为什么邪见它可以相应意乐受和意苦受呢?如果说是首先生起了邪见,或者首先造了罪业嘛,造了罪业之后就生起了邪见,觉得这个因果没有,哦,他不用感受果报了,不用感受果报了他就很高兴,这个时候叫和意乐受相应,他如果就觉得造的这个恶业不需要受苦报,不需要受痛苦的话,它就和意乐受相应了。

那么他如果是以前修了很多善法,用很多时间去闻思修,自己花很多钱去供养啊,去做很多福报,放生啊等等,刚开始他做了很多福德,然后生起了邪见,生起了邪见之后他就觉得因果不存在了,这个时候就会产生痛苦,他就觉得以前他这样一种青春啦、以前他这样精力啊都白费了,以前就这么多钱供养出去了就白费了,这个时候他就会产生一种意苦受。

所以说邪见既可以和意乐受相应,它也可以和意苦受相应。如果是造了恶业觉得没有苦果,它就和意乐受相应了,那么如果是造了善法他觉得没有果报,它就会和意苦受相应了,所以邪见相应意乐和相应意苦,从这个方面可以了解的。

“意苦受与疑相应”,怀疑是和意苦受相应的,因为怀疑是在抉择善法的时候,注释当中讲“了义的法”,了义法其实就是正道嘛,就是善法,善法这个角度来讲也算了义的一种,这个地方了义的一种意义。主要就说在对于善法方面的道理进行思维的时候,就怀疑。怀疑的时候内心当中就有一种苦闷的状态,因为他不确定嘛,不确定就苦闷的状态,这个时候就是和意苦是相应了,所以说意苦受是和疑相应。咱们的书上这个“了义”的意思它并不真正是指那些大空性啊,大光明, 这个在这里边不会出现的,这个地方的“了义,”大恩上师在解释的时候,是解释成善法,善法它就是一种了义的,为什么呢?因为修持了善法能够让我们得到安乐,这个方面是一种了义的意思,那么“意苦受与疑相应”。

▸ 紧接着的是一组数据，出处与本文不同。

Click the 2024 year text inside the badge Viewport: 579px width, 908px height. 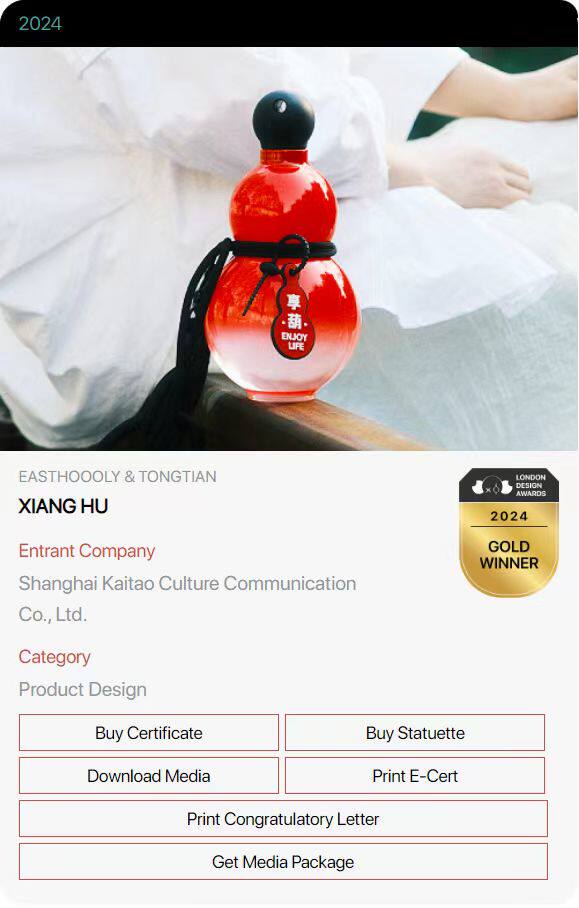[x=509, y=516]
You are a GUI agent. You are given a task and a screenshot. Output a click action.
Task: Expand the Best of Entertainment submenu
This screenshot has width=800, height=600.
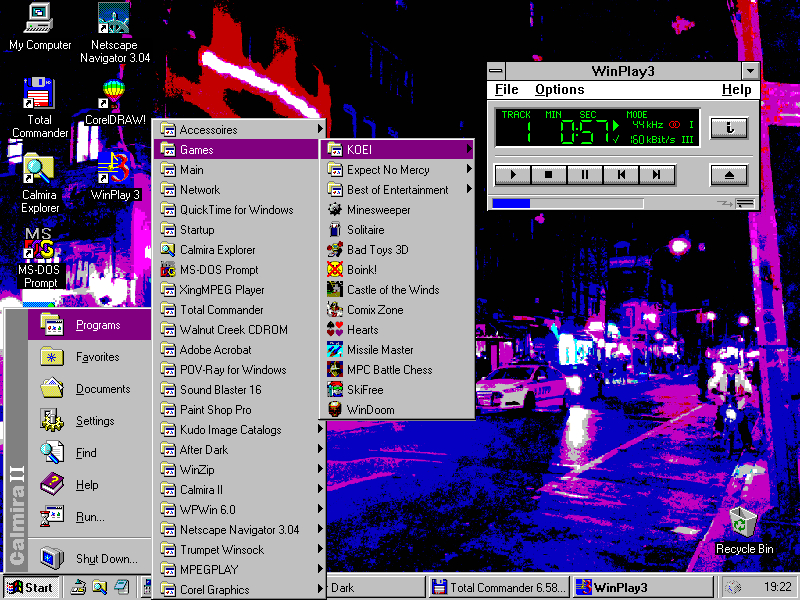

“余与意乐”,这个“余”就是剩下的四种见,因为邪见已经讲到了,其它的这个坏聚见,没有讲到,边执见没有讲到,见取见没有讲到,戒禁取见没有讲到,那么四种见没有讲到,还有一种慢,根本烦恼当中的慢,这里面没有讲到,所以这个余就是讲到了四种见和慢。那么四种见和慢与意乐相应,意乐就是意乐受,它是和意乐受相应的。

坏聚见当然就是我见了,他认为有我了,是一种意乐,觉得我存在的话,是一种幸福,觉得这个是很快乐的事情,所以说,坏聚见认为有我存在就是一种乐受相。

边执见也是一样的,跟随坏聚见产生的嘛。

见取见是觉得自己守持一个很殊胜的见,他虽然是把劣见执为胜见了,但是他自己正在安住在这种殊胜的见的时候,觉得这个见很殊胜的时候,这个是一种乐,意乐。

戒禁取把非因执为因,非道执为道,觉得我现在正在行走在正确的道路上,这时是和意乐受相应的。这四种见都是和意乐受相应。

慢当然是和意乐受相应了,和别人相比的话,自己觉得就是非常了不起,这个当然是和意乐相应,很明显的。

此处有个“欲界生”“诸舍”,“欲界生”和“诸舍”是什么意思呢,就说前面所讲到的这些,都是在欲界当中很明显地产生的。就说贪心啊,它和喜乐相应,然后嗔心与之相反等等等等,这些其实都是在很明显的状态下,第一个是在欲界当中产生的一个很明显的状态的话,它就可以和其它的这些相应,但是如果是不太明显的话,它就和诸舍相应,全部和舍受相对应。其实这些产生的不管是痛苦也好,还是安乐也好,当你在明显的时候你可以安立,这个是乐,这个是苦,这个方面可以相应的,但是当安乐最后灭尽的时候,它一定是在舍上面灭尽的,苦最后灭尽的时候也一定是在舍上面灭尽的,只不过产生的时候,明显的时候,哦,这个是苦,这个是乐,很清楚,但是如果灭的时候很微细,很微细的时候不太容易感知得到,所以说就说,在它微细的时候,灭尽的时候,全都和舍相应。

所以此处的“欲界生”的意思,就是讲欲界的明显地产生的状态之下,就是上述的意思,但如果说比较微细地灭尽的状态的话,“诸舍”,后面一个“诸舍”,这个就和一切舍相应,我们要了解它的含义。

“与诸上界地,各自如应而相应。”,和诸上界地,谁和诸上界地呢,就是这些受,和上界,色界、无色界,这个上界地。“各自如应而相应”,“各自”的话,就看他们自己有什么样一种本体状态,比如说二禅当中他安住在喜受当中,安住在一种喜心,如果是一种欢喜的话,它当然就是和喜受相应了,这就说和心乐受相应。三禅是一种乐,三禅的乐它不是喜,它是一种心乐,所以此处它就和心乐受相应了。再往上的话就是四禅,乃至于无色界等等全都是舍受,它既没有喜,也没有心乐,既没有喜也没有乐,全都是舍。所以说“如应”地,它们自己是哪一种受比较具有的话,它就和这些相应。

上面的这些地当然了都是可以和舍相应的。从一个角度来讲,不明显的时候,它都可以和舍相应,但是从另外一个角度来讲的话,如果在二禅有它自己的喜,三禅有它自己的乐,心乐嘛,像这样它就可以和喜和心乐相应,然后再往上的话,比如说有些时候有些中间地呀,它也是属于舍受的,它也和舍受相应,然后四禅啦或者四无色它都是舍受的,所以它这些全都是和舍受相应,“各自如应而相应”主要是从这个方面我们可以理解,以上“与何受相应”。

那么今天咱们就讲到这个地方。本来下面随烦恼也是一样的,但是今天就讲到这儿。